#simple json automation code review

2 messages · Page 1 of 1 (latest)

visual sundial
#

Hey guys.

I've been programming alone for quite a while and I'm worried I might be perpetuating bad habits I might not even be aware of. I'd appreciate the feedback on this piece of code and on how I've approached the problem. It's an automation script to calculate the mean and standard deviation of values in json files inside a directory (the json files have nested structures). Thank you for your time.

import copy
import glob
import json
import os
import statistics as stats
from sys import argv
from typing import Any


def read_json(file_name: str) -> Any:
    with open(file_name, mode="r", encoding="utf-8") as file:
        return json.load(file)


def group_metrics(json_files: list[Any]) -> Any:
    grouped_json = copy.deepcopy(json_files[0])
    for json_object in json_files[1:]:
        copy_information(grouped_json, json_object)
    return grouped_json


def copy_information(grouped_json: Any, json_object: Any):
    for key, value in json_object.items():
        if isinstance(value, dict):
            copy_information(grouped_json[key], value)
            continue
        grouped_json[key] = [grouped_json[key]]
        grouped_json[key].append(value)


def calculate_stats(grouped_json: Any) -> Any:
    for key, value in grouped_json.items():
        if isinstance(value, dict):
            calculate_stats(grouped_json[key])
            continue
        mean = stats.fmean(value)
        std = stats.stdev(value)
        grouped_json[key] = (mean, std)
    return grouped_json


def main():
    assert len(argv) == 2
    directory = argv[1]
    assert os.path.exists(directory)

    directory_files = [file_name for file_name in glob.glob(f"{directory}/*.json")]
    json_files = [read_json(file_name) for file_name in directory_files]
    json_grouped = group_metrics(json_files)
    json_mean = calculate_stats(json_grouped)
    print(json.dumps(json_mean, indent=4))

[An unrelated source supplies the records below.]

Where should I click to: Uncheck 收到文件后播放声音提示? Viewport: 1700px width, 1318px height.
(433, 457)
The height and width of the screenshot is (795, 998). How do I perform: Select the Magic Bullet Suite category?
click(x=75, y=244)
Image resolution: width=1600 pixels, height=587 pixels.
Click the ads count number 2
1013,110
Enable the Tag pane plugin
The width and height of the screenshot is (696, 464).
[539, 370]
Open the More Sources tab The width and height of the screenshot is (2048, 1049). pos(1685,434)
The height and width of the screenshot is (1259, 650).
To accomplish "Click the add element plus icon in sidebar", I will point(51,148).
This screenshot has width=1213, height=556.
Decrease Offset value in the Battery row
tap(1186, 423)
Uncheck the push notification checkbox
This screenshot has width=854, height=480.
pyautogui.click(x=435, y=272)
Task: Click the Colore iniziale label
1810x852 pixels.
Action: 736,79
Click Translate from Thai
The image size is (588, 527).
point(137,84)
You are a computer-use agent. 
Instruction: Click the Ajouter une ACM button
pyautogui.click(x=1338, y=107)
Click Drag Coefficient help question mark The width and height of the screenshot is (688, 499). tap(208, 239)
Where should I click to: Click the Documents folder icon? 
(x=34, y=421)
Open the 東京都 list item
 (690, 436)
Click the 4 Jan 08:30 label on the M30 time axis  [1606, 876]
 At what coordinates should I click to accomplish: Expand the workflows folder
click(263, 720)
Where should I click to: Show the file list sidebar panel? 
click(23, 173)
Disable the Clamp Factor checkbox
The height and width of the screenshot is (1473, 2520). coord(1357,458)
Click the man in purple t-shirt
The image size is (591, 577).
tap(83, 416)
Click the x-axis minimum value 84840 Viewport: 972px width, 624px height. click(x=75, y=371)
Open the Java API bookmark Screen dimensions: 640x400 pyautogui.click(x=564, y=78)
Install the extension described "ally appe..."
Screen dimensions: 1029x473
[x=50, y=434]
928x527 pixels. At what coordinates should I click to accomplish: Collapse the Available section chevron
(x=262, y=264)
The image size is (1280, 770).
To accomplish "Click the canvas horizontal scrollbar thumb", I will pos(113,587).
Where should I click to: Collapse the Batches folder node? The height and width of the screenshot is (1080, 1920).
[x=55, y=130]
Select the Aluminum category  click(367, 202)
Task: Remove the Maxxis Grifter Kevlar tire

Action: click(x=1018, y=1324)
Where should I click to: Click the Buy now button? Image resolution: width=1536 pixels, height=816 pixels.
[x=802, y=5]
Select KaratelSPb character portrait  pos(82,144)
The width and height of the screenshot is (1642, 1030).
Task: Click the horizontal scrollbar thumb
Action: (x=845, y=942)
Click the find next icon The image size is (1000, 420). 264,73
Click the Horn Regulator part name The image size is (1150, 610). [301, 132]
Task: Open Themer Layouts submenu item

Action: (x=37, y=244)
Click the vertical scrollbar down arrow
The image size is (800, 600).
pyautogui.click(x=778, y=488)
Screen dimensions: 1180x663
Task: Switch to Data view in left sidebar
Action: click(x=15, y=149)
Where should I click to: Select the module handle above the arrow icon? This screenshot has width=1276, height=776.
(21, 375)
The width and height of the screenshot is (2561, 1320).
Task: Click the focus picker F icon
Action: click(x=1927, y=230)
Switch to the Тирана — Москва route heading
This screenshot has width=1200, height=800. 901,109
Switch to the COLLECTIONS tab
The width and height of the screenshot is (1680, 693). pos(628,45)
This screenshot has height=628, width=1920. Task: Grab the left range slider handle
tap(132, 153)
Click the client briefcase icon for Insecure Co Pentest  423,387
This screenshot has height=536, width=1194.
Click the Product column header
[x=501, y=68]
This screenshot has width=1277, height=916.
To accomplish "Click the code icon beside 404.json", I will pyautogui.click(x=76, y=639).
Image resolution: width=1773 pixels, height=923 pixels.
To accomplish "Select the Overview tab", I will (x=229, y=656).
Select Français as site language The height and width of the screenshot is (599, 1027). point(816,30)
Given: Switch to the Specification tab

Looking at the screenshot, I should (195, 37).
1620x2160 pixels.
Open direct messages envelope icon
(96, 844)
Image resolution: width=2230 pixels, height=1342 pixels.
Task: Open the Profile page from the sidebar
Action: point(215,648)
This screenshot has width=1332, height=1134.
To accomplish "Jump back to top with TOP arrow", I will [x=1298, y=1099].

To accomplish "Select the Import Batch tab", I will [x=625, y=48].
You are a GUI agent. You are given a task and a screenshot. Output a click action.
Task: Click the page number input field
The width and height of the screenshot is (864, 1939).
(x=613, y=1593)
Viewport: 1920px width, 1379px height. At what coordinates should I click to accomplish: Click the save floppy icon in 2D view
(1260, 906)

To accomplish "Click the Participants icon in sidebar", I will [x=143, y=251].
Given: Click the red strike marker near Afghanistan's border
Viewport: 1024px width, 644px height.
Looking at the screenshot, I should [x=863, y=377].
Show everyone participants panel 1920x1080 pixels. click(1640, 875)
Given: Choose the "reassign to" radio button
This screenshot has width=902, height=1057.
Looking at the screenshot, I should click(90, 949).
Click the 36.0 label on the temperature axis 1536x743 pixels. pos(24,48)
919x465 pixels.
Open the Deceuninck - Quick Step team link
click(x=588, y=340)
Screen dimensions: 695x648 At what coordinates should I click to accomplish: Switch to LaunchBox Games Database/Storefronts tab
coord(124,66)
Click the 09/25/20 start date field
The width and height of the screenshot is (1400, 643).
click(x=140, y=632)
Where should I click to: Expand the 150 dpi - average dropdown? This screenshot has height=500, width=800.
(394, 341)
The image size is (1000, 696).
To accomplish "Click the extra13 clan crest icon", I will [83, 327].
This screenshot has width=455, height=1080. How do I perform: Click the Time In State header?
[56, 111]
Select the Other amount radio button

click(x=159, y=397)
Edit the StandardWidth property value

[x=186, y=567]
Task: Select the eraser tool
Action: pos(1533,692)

if __name__ == "__main__":
    main()

stuck stirrup
#

One of the principals of functional code (so a personal preference) is the single responsibility principle. Basically every function should only do 1 thing.
group_metrics creates a deep copy and iterates over the json object. copy_information modifies the grouped json dict and groups values.
calculate_stats modifies the grouped json object and computes the mean/std.

The trouble with not following the single responsibility principle is you end up with functions that aren't reusable. You may want to do 1 thing but the existing function does a second thing you don't want to do, so you're forced to reimplement the same logic over again.

I see another issue that is kinda leading to the first issue. You modify the object that is passed to the function. You shouldn't do that as it can lead to unexpected side effects. A better approach is to return a value that can then be used to create the result you want.

If you didn't modify the arguments you wouldn't need to create deep copies. Which would save a lot of time.

Another thing I see is you're using asserts. Asserts are fine for debugging. In production though they can sometimes be disabled for performance reasons, so they shouldn't be relied on for validation.